Task objective: Return an exact copy of the lines from the one holding "You are a computer-use agent." to the end of the data, including both the starting and final lines. Leave the pictures out.

......

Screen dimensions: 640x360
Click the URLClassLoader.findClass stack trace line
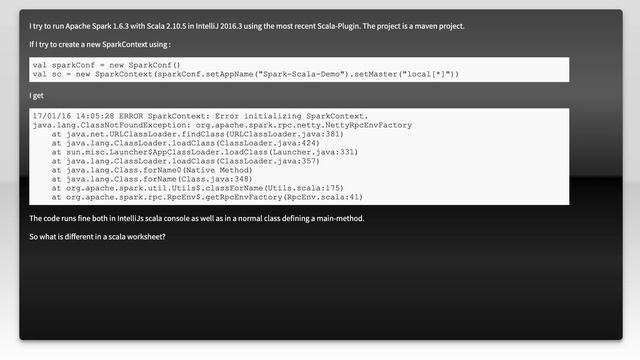[x=198, y=134]
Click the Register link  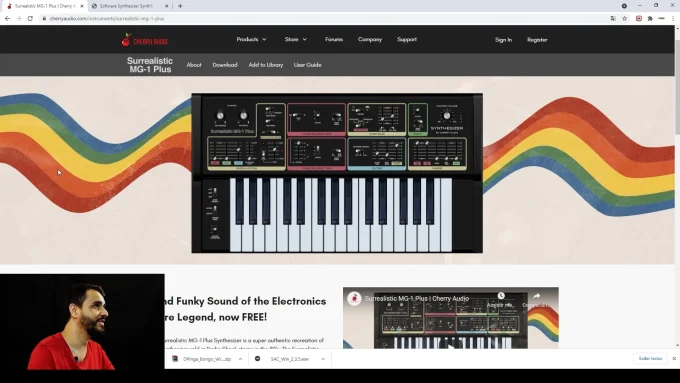click(x=537, y=40)
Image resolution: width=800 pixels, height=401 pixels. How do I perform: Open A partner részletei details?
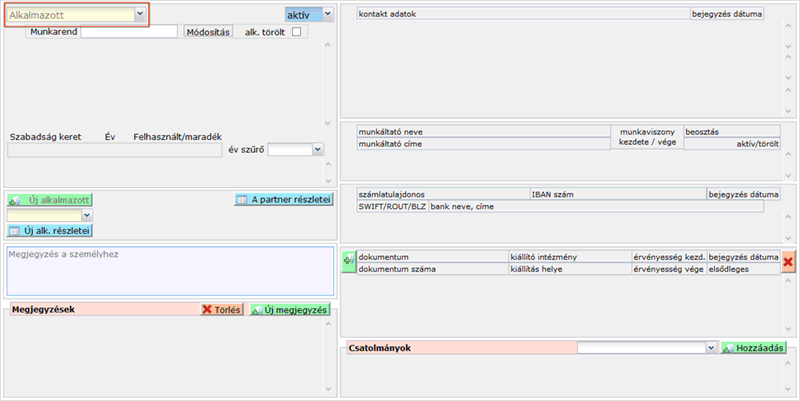(283, 200)
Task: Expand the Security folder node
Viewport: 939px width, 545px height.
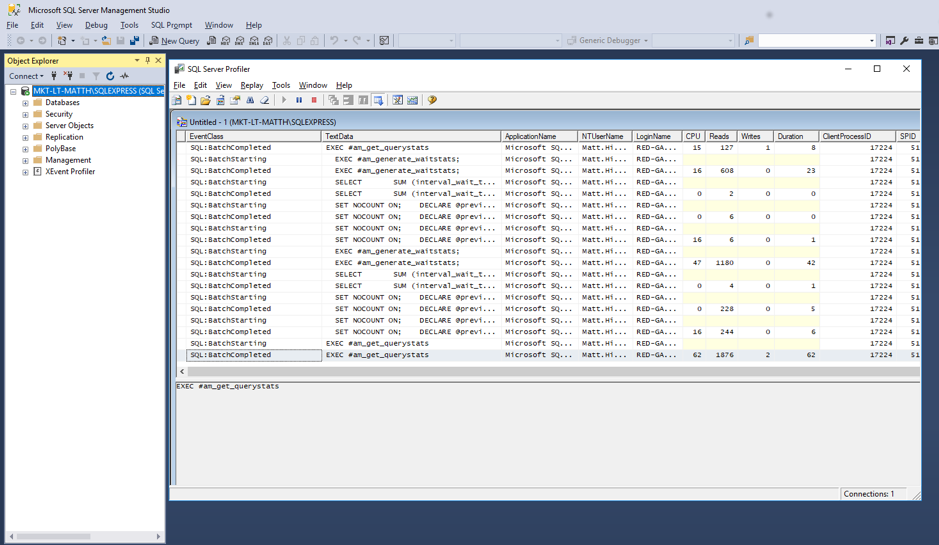Action: (x=25, y=115)
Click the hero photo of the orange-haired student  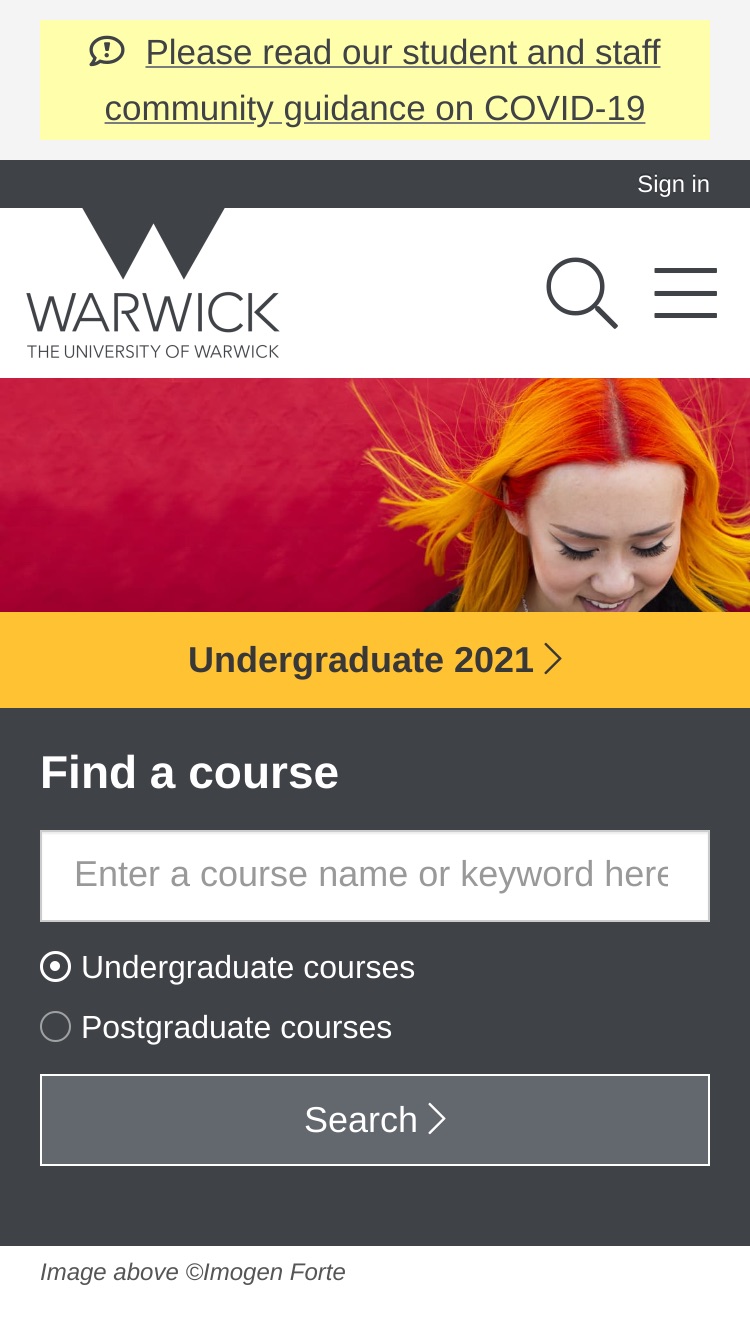375,495
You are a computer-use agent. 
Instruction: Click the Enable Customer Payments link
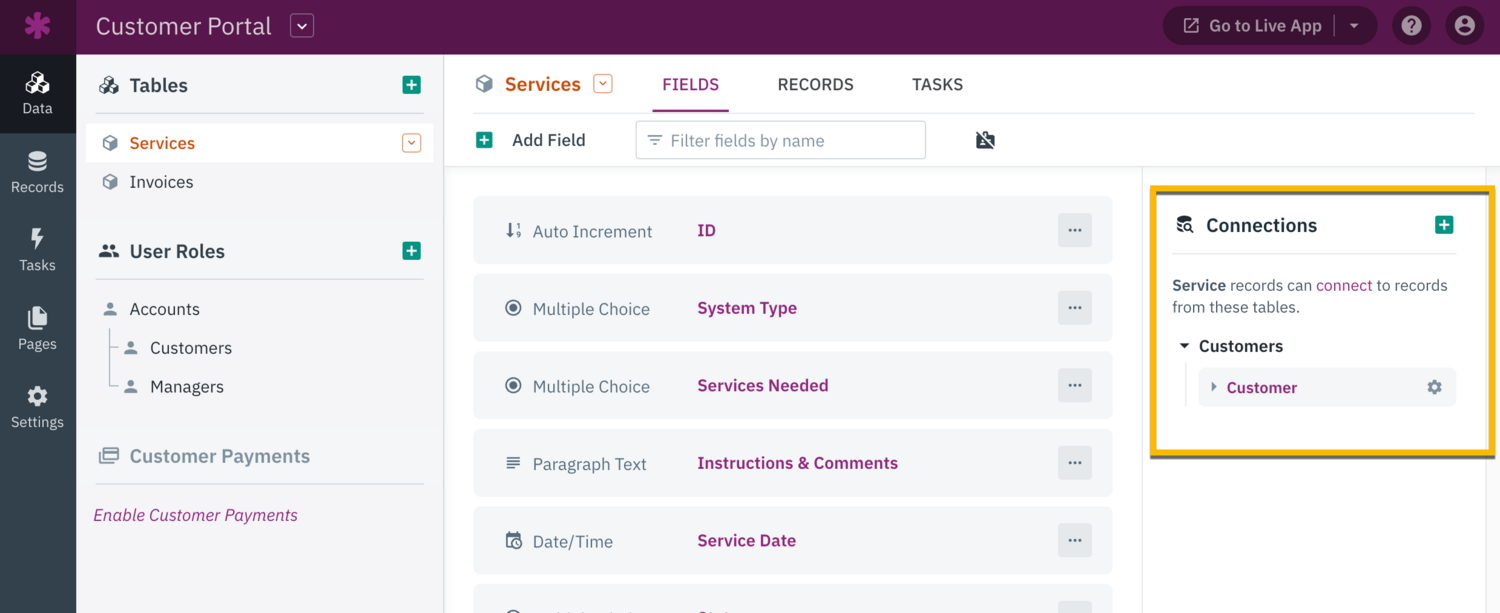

......

Problem solution:
You are a computer-use agent. 
Instruction: Click the Enable Customer Payments link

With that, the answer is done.